In many respects, Qantas’s handling of the explosion in an A380′s engine last week has been exemplary. Passengers have commended the way their staff behaved, Qantas has been in regular and clear contact with the media and the wider possible responsibilities for the problem (such as possibly a problem with the engine’s design) have been explained without it sounding like Qantas trying to shift the buck.
In many respects, but not quite all. Because, as ABC’s Dale Roberts has pointed out, when it comes to social media Qantas has fallen into the same problems that hit Eurostar in late 2009 with its train failures.
In both cases, when news broke customers and concerned friends or relatives of customers took to social media to find out what was going on. In both cases, what they found was official silence on the issue - which in itself would not have been ideal, but even worse, what was there were marketing messages.
As Dale Roberts points out:
Search results first brought up Qantas USA which had no news but disturbingly had the tweet ‘Glad you liked the A380! Have a great time in South Oz’ … The other result was for Qantas Travel Insider which appeared to be the Twitter version of the in-flight magazine – something you only read when trying to concentrate on anything other than the thought of crashing on takeoff (or is that just me?).
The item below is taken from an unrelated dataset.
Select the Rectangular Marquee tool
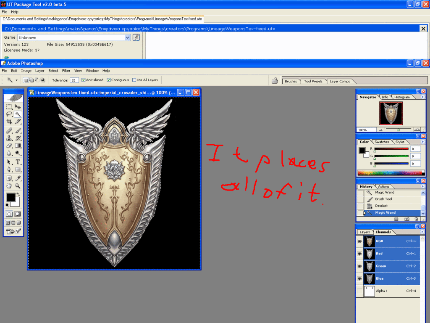 click(x=9, y=107)
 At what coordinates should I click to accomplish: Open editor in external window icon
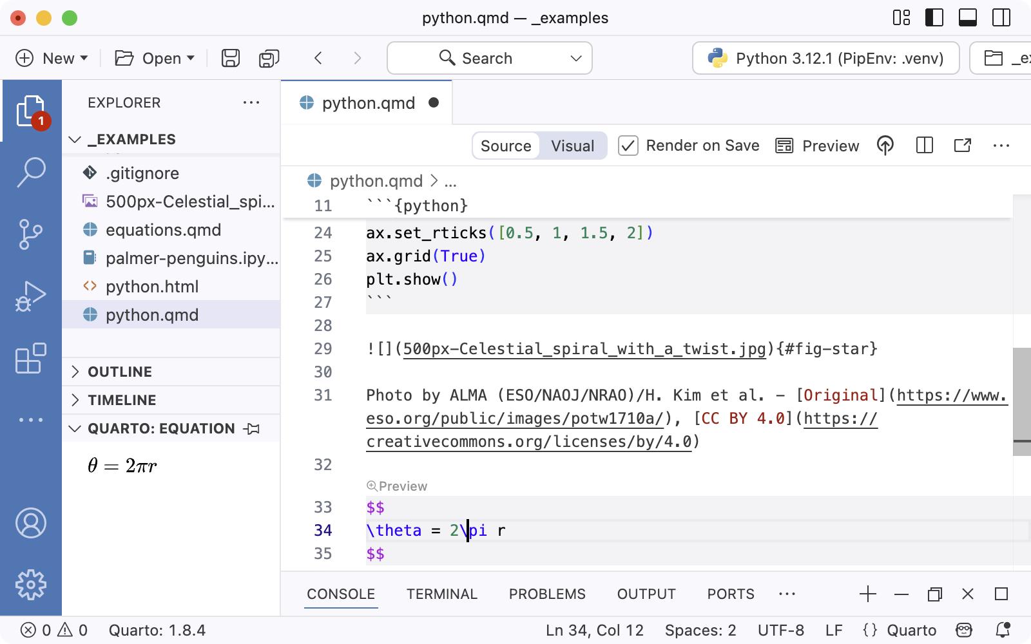[x=961, y=146]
This is the same problem as befell Eurostar. In both cases the organisation was only using Twitter for marketing messages, which looked horribly wrong in tone and content when anxious people were wanting to know what was happening.
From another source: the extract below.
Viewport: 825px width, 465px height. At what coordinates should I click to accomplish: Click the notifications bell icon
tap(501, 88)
The moral of these two experiences? It is tempting to place social media in a narrow silo that fits traditional ways of organising – sometimes PR, sometimes customer services and sometimes marketing. But the outside world does not fit into these neat silos and just because you think a channel should only be used for one of those silos doesn’t mean that’s what the outside world will want or expect.
As I wrote before,
There is a big challenge of integration facing corporates and brands.
To look at it another way, imagine the chaos and duplication and waste that would occur if an organisation structured its press office so that there was a different team for each day of the week.
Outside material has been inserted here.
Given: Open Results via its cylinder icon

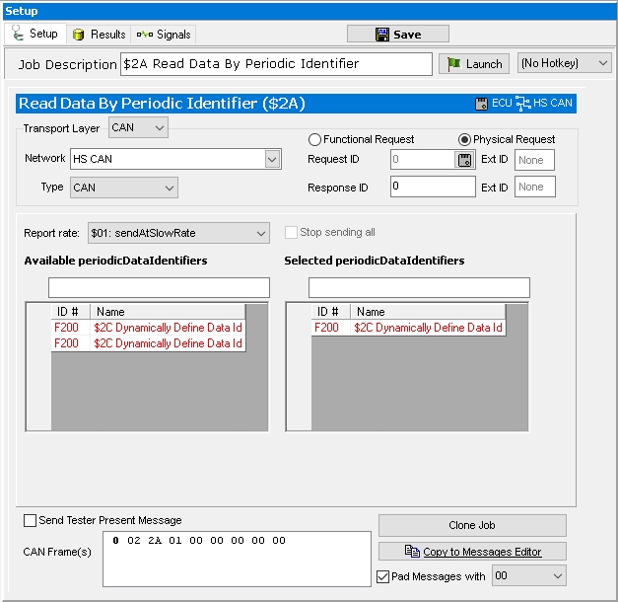Looking at the screenshot, I should (78, 35).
It would be a completely artificial divide and result in the oddities of different teams of people all overlapping in dealing with the same journalists on daily titles, for example.
And yet, when it comes to the digital world, we frequently have just that fragmentation between marketing, PR and customer service functions.
From the point of view of the public, media, marketing and customer service all merge in to provide one overall experience.
You see it on Google search results page, where websites, adverts, news coverage, blogs and more are all integrated into one page of results – presented together, mixed in with each other.
When the results are so integrated, you can only hope to effectively manage them if your work too is integrated.